→ **EXERCISE MATERIAL**:
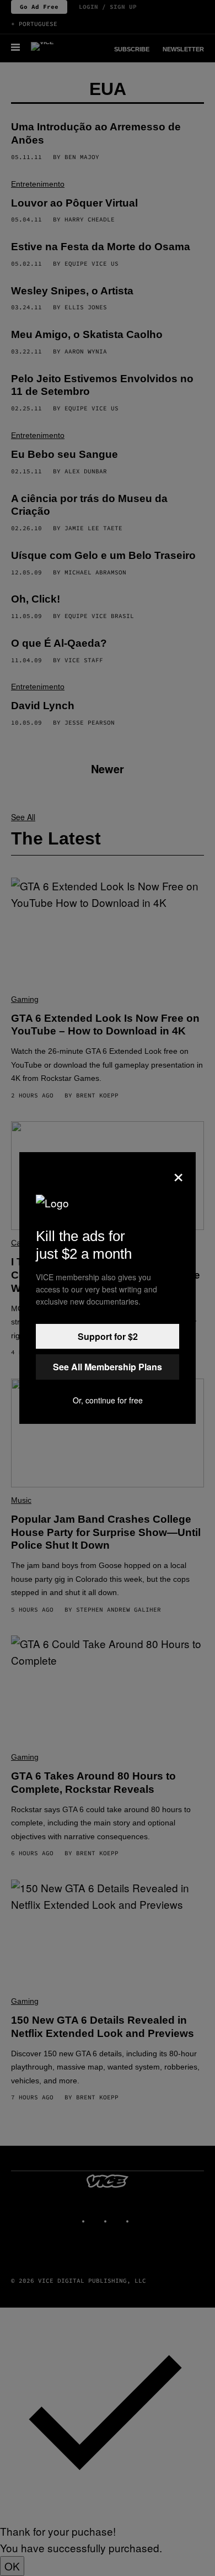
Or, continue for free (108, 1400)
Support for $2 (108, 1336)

--

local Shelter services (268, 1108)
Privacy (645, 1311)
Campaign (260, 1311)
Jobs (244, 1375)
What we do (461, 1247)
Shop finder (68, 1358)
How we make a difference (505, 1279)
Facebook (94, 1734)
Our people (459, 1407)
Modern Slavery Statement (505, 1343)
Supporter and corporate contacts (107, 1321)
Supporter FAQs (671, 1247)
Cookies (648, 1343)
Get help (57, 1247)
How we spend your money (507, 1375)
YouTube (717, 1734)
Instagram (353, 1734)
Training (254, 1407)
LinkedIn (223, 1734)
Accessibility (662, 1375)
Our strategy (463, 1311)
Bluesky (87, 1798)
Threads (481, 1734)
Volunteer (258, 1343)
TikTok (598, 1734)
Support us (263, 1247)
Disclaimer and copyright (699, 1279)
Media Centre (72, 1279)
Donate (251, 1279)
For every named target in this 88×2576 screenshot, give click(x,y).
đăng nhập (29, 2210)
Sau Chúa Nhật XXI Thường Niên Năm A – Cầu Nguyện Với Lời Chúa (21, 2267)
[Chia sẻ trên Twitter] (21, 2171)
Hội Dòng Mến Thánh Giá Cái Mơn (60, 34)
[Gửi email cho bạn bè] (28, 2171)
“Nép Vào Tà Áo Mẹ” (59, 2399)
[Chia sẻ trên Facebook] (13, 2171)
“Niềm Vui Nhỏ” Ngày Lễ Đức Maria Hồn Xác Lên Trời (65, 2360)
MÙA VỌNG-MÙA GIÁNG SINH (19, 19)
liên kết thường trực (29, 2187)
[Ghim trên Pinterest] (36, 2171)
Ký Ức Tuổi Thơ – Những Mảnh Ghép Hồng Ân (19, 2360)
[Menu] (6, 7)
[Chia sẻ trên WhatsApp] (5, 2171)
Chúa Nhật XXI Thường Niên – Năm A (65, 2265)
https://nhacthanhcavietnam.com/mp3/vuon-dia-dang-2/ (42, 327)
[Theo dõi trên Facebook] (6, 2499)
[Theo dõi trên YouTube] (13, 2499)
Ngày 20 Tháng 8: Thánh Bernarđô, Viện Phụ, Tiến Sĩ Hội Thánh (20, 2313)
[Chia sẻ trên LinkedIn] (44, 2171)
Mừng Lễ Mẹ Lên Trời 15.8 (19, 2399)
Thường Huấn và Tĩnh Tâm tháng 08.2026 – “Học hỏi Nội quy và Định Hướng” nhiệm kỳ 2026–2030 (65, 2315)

...

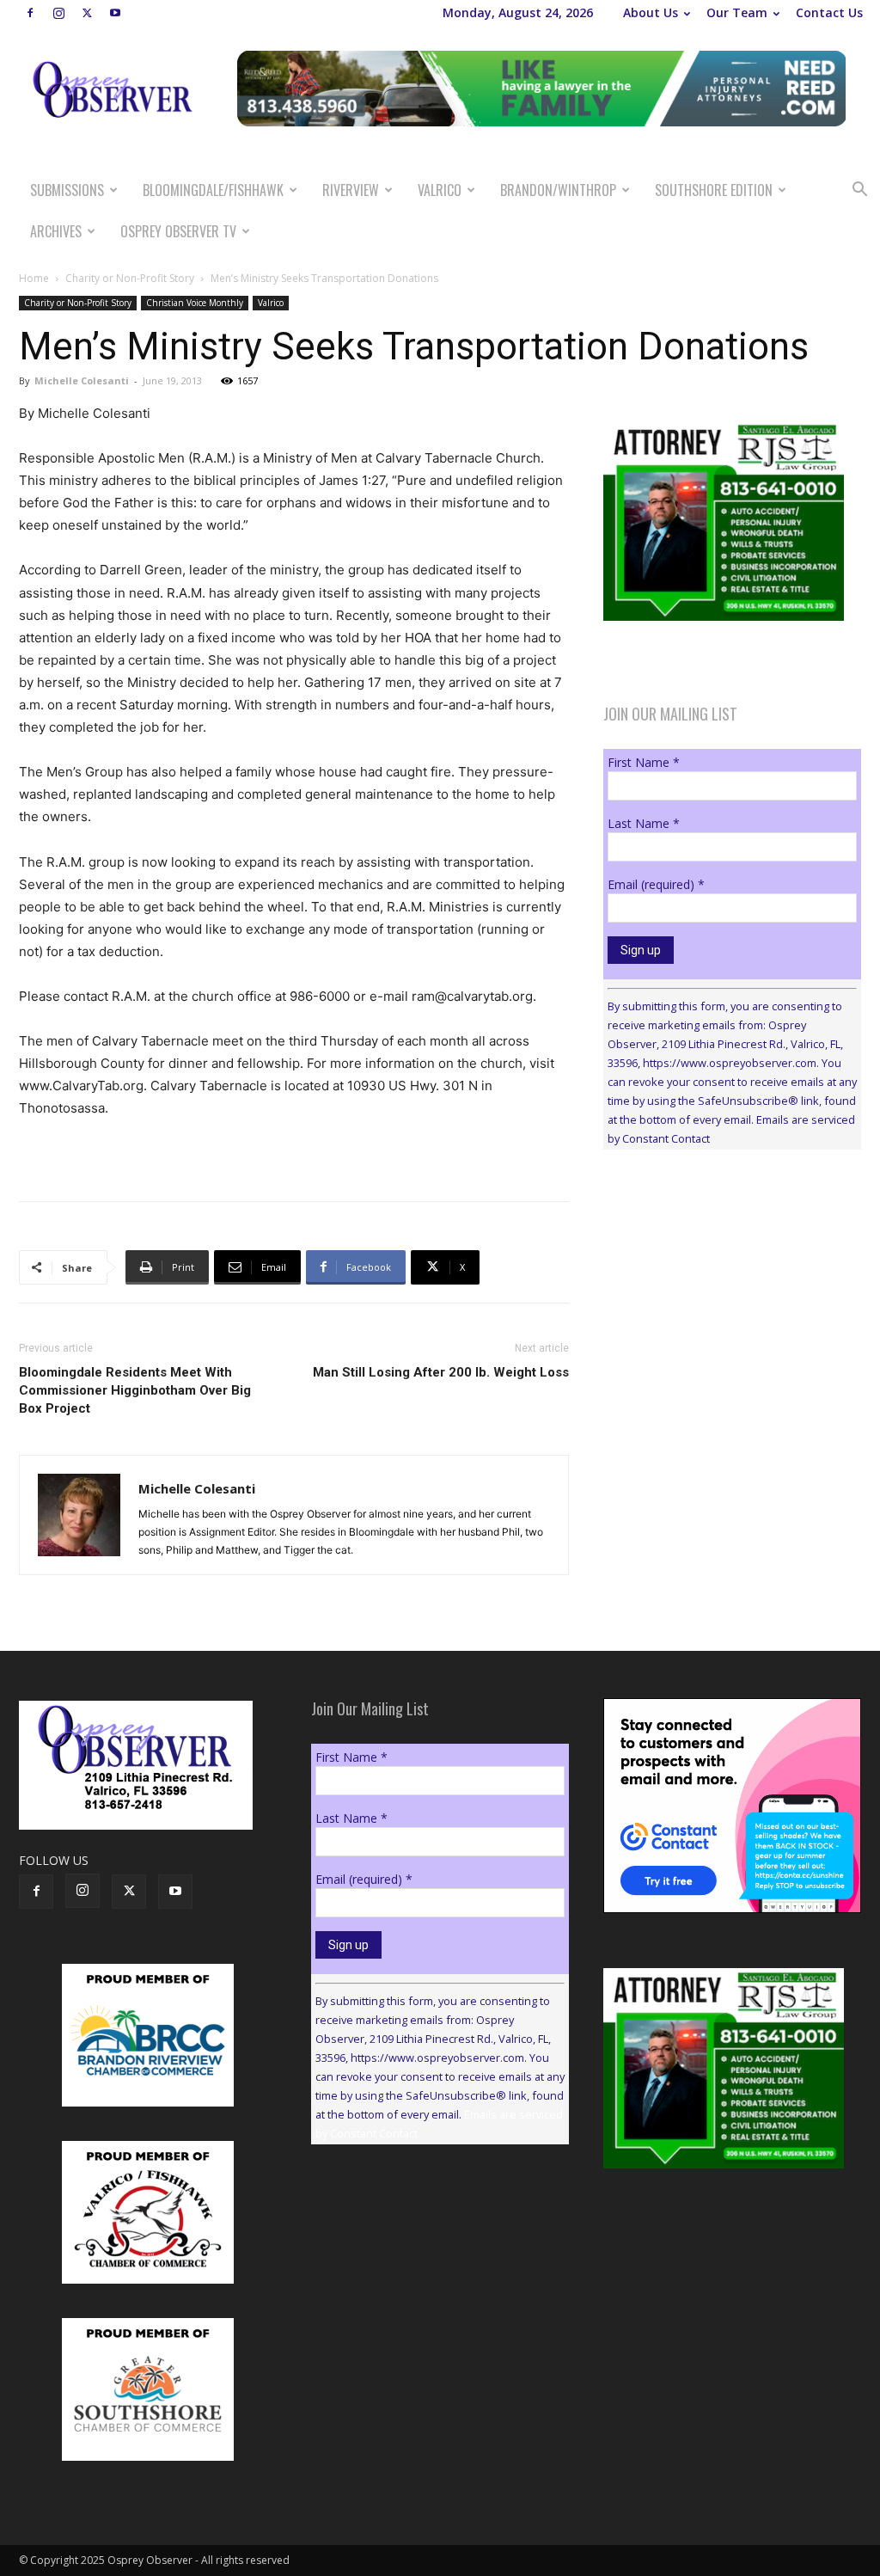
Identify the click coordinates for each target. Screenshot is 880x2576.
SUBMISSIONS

→ **ABOUT THIS TASK**: From the line that has "Instagram (353, 1734)" through the line that has "[Ghim trên Pinterest] (36, 2171)", copy every line exactly as it appears above, and leave out all others.

→ **SOLUTION TO THE PROBLEM**:
Instagram (353, 1734)
Training (254, 1407)
LinkedIn (223, 1734)
Accessibility (662, 1375)
Our strategy (463, 1311)
Bluesky (87, 1798)
Threads (481, 1734)
Volunteer (258, 1343)
TikTok (598, 1734)
Support us (263, 1247)
Disclaimer and copyright (699, 1279)
Media Centre (72, 1279)
Donate (251, 1279)
For every named target in this 88×2576 screenshot, give click(x,y).
đăng nhập (29, 2210)
Sau Chúa Nhật XXI Thường Niên Năm A – Cầu Nguyện Với Lời Chúa (21, 2267)
[Chia sẻ trên Twitter] (21, 2171)
Hội Dòng Mến Thánh Giá Cái Mơn (60, 34)
[Gửi email cho bạn bè] (28, 2171)
“Nép Vào Tà Áo Mẹ” (59, 2399)
[Chia sẻ trên Facebook] (13, 2171)
“Niềm Vui Nhỏ” Ngày Lễ Đức Maria Hồn Xác Lên Trời (65, 2360)
MÙA VỌNG-MÙA GIÁNG SINH (19, 19)
liên kết thường trực (29, 2187)
[Ghim trên Pinterest] (36, 2171)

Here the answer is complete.